Ayu melepas tangan Sigit dan ikut bertepuk tangan riuh saat layar menayangkan credit dan lampu bioskop dinyalakan. Ceritanya sebenarnya simpel, tentang wanita yang suka musik bertemu dengan pianis yang sedang cedera. Namun ceritanya dibawakan dengan apik. Tidak ada dialog dan adegan yang sia-sia, dan pemainnya berhasil menuangkan jiwa ke dalam karakter mereka. Ayu bahkan menitikkan air mata saat adegan klimaks, di mana si karakter wanita ternyata mengidap penyakit parah. Benar-benar adegan klise, tapi kembali lagi, pemainnya berhasil dengan luar biasa mengaduk-aduk perasaan penonton.

"Kamu happy banget kayaknya," kata Sigit sambil terkekeh geli, dan Ayu nyengir.

"Bagus filmnya."

"Baguslah kalau kamu suka."

Sepanjang film, Sigit bahkan tidak berusaha berkonsentrasi pada film yang ditayangkan. Dia memang pura-pura menonton, namun matanya selalu melirik ke sebelahnya, karena memperhatikan Ayu yang sedang serius menonton ternyata lebih menarik. Hanya saja Sigit tidak berani mengganggu Ayu, karena dia tahu dia pasti disemprot oleh Ayu, yang paling tidak suka kalau diganggu saat menonton.

Sigit pernah mencobanya, saat mereka nonton di rumah Theo, dan reaksi Ayu membuatnya tidak tahu harus merespon seperti apa. Ayu men-pause film yang mereka tonton, lalu menarik Sigit dari sofa. Sigit yang waktu itu kebingungan, menurut saat Ayu membawanya naik ke kamar Ayu. Tapi Ayu justru mendorongnya masuk ke dalam kamar, dan menguncinya dari luar. Lalu Ayu berkata dengan suara keras, "Kamu diem dulu di sana. Kalau filmnya udah selesai, aku bukain."

Tapi setidaknya dia jadi punya waktu meng-explore kamar Ayu tanpa Ayu ketahui.

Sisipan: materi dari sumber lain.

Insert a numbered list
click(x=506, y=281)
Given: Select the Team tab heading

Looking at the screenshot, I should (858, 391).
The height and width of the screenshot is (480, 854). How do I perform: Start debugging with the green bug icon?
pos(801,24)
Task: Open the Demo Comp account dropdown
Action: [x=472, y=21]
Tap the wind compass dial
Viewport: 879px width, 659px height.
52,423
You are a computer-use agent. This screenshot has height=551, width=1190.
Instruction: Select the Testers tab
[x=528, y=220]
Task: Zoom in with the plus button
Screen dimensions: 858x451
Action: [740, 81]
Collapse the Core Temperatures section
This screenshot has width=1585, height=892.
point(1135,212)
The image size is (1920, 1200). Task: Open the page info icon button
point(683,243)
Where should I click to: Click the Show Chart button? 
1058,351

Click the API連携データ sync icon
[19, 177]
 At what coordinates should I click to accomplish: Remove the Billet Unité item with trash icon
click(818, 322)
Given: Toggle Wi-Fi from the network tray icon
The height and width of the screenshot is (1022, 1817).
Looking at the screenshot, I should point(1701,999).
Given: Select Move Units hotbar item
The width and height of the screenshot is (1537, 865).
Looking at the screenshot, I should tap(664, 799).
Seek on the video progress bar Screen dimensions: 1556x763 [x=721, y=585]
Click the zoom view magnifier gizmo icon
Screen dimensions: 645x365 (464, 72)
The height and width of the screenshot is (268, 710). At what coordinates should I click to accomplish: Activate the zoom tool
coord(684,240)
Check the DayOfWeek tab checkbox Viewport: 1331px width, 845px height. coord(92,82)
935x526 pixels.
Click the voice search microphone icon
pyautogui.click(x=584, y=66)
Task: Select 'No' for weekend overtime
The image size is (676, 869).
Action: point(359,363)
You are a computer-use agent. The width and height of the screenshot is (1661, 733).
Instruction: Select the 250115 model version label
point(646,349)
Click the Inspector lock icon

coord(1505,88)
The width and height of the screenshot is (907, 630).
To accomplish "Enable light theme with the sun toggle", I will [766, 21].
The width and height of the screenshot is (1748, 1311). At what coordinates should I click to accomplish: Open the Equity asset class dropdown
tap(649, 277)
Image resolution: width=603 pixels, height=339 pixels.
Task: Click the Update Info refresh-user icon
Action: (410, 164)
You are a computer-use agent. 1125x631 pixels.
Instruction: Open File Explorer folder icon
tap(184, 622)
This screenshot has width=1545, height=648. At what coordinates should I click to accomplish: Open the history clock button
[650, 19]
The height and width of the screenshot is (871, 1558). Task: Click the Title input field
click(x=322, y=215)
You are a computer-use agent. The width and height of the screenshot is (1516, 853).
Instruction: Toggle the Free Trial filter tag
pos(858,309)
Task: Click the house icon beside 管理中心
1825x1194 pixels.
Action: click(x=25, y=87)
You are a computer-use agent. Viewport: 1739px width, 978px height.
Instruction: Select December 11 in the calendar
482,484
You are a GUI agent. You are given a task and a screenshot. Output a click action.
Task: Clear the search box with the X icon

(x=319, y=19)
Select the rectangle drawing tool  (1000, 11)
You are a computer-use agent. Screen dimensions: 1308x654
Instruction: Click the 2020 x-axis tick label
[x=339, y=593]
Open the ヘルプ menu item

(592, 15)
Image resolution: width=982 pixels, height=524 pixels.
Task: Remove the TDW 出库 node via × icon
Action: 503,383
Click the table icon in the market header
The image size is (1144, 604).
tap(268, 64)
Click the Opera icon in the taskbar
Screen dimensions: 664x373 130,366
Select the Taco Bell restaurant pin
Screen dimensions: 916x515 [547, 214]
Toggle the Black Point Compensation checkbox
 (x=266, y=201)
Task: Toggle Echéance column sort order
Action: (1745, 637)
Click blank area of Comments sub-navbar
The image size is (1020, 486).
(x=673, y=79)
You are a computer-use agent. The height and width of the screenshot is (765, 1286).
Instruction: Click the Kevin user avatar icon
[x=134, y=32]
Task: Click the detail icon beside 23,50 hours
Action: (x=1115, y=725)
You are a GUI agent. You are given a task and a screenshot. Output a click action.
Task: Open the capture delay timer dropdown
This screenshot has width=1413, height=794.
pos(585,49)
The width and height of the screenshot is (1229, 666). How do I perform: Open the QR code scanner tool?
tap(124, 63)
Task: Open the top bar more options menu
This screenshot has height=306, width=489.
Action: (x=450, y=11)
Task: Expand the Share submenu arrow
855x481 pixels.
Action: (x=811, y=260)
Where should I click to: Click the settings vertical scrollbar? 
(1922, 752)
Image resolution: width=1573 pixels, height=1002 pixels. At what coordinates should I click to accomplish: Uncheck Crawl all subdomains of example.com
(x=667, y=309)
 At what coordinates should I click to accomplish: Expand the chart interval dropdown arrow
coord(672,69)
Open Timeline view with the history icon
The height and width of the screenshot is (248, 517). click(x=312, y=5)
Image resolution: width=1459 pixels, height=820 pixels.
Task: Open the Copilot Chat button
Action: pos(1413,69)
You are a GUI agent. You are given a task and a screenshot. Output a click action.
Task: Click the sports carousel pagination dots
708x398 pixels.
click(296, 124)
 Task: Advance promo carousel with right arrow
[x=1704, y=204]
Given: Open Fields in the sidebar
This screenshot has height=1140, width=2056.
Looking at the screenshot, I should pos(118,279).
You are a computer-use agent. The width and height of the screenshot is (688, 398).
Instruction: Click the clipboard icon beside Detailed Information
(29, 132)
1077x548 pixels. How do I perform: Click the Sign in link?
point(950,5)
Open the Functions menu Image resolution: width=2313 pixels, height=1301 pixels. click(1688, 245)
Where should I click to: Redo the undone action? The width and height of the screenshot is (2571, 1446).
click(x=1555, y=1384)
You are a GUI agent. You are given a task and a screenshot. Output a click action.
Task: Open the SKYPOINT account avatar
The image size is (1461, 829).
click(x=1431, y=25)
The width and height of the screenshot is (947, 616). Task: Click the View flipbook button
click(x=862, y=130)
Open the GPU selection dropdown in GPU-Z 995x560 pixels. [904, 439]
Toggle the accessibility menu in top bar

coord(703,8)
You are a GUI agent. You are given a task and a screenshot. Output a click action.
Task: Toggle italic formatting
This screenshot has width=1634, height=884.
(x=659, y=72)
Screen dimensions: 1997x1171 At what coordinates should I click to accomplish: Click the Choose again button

Mereka masih duduk di dalam bioskop dan menunggu semua rangkaian acara selesai, lalu dengan tertib keluar dari gedung bioskop.

Ayu yang merasa kantung kemihnya mulai penuh, mengajak Flo ke toilet, dan membiarkan Sigit bersama Theo menghampiri Hansen tanpa mereka.

Kondisi toilet ternyata tidak terlalu ramai, dan mereka tidak perlu menunggu waktu lama untuk mengantri masuk ke bilik. Ayu selesai lebih dulu, dan saat keluar, ternyata toilet sudah kosong, hanya tinggal dia dan Flo yang masih ada di dalam bilik.

"Belum, Flo?"

"Belum. Bentar. Kampret, siapa sih tadi yang habis pake toilet ini? Jorok banget sumpah," gerutu Flo dari dalam bilik, dan Ayu tertawa.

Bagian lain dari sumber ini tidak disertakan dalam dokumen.